Диапазон передвижений греческих путешественников все время расширялся и нередко выходил далеко за пределы давно обжитого греками Эгейского бассейна и даже Средиземноморья. Еще в VII в. до н. э. корабельщик Колей с Самоса в Эгейском море проплыл через Столпы Геракла (так греки называли Гибралтарский пролив) в Атлантический океан, побывал на юго-западном побережье Испании и вернулся на родину с большим грузом серебра.[13] В том же столетии или несколько позже странствующий поэт и прорицатель Аристей, уроженец о.

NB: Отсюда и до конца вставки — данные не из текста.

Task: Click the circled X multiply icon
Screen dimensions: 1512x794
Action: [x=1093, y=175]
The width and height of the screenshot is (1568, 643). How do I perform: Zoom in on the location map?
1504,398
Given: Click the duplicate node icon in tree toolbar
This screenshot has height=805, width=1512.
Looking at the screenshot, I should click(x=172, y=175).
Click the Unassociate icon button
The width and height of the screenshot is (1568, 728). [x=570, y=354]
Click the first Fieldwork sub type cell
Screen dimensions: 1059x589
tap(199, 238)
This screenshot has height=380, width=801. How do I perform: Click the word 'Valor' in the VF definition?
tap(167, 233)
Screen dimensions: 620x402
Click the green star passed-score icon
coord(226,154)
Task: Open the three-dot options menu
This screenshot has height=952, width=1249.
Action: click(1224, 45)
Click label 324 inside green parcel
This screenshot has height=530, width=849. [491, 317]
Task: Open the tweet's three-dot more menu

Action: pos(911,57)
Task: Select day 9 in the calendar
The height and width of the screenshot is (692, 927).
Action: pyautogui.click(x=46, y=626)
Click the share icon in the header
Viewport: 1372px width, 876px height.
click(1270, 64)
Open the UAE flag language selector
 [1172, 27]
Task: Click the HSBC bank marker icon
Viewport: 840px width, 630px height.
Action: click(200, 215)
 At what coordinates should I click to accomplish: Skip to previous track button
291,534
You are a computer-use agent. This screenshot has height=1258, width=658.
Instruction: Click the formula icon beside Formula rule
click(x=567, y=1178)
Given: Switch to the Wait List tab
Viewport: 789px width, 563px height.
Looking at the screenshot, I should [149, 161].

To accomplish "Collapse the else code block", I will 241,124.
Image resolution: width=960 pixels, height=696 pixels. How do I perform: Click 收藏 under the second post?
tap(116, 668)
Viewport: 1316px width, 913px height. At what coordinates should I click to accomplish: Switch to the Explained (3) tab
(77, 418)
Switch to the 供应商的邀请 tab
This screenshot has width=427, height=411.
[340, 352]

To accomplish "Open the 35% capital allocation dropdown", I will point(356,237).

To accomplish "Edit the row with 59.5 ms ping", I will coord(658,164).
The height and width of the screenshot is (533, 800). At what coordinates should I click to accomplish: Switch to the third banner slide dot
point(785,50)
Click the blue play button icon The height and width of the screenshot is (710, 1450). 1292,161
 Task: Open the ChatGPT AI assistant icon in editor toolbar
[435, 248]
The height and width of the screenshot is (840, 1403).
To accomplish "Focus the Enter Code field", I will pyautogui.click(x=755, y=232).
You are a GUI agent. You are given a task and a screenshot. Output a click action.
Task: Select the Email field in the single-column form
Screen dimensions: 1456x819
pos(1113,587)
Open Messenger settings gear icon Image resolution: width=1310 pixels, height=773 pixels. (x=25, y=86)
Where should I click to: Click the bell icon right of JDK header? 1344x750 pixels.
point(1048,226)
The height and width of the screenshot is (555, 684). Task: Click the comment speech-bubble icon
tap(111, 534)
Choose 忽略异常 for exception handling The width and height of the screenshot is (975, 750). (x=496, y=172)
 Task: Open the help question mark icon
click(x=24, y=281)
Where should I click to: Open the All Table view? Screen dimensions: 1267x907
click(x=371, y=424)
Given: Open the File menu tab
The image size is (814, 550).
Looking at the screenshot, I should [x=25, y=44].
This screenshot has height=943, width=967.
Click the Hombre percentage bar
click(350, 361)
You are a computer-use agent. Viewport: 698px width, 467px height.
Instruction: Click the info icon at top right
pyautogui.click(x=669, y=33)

Проконнеса на Пропонтиде, проник в глубинные районы Северного Причерноморья, долго скитался среди населявших их диких племен и, возможно, добрался до Уральских гор или, по меньшей мере, до Поволжья. Если в гомеровское время плаванье в Египет или в Сирию оценивалось как предприятие, требующее почти безумной смелости, то уже в VII—VI вв. до н. э. такие путешествия стали довольно обычным делом. В начале VI в. Египет посетил Солон. Но он, судя по всему, не подымался выше дельты Нила, хотя уже в этот период грекам были известны и другие, сильно удаленные от моря области Египетского царства. Почти одновременно с Солоном группа греческих солдат-наемников, состоявших на службе у одного из фараонов Саисской династии Псамметиха II, добралась до второго порога Нила и здесь на далекой южной окраине Египта оставила в память о своем пребывании в этих местах короткую надпись, вырезанную на ноге колоссальной статуи Рамзеса II, еще в недавнее время восседавшей у входа в храм этого владыки в Абу Симбеле.
12
«Софистами» греки называли тех, кто учил мудрости и искусству Красноречия за деньги. Уже по роду своей деятельности эти профессиональные преподаватели философии и риторики вынуждены были все время передвигаться с места на место.
13
Этот морской путь долгое время оставался недоступным для греков, так как его держали под своим контролем их старые соперники финикийцы.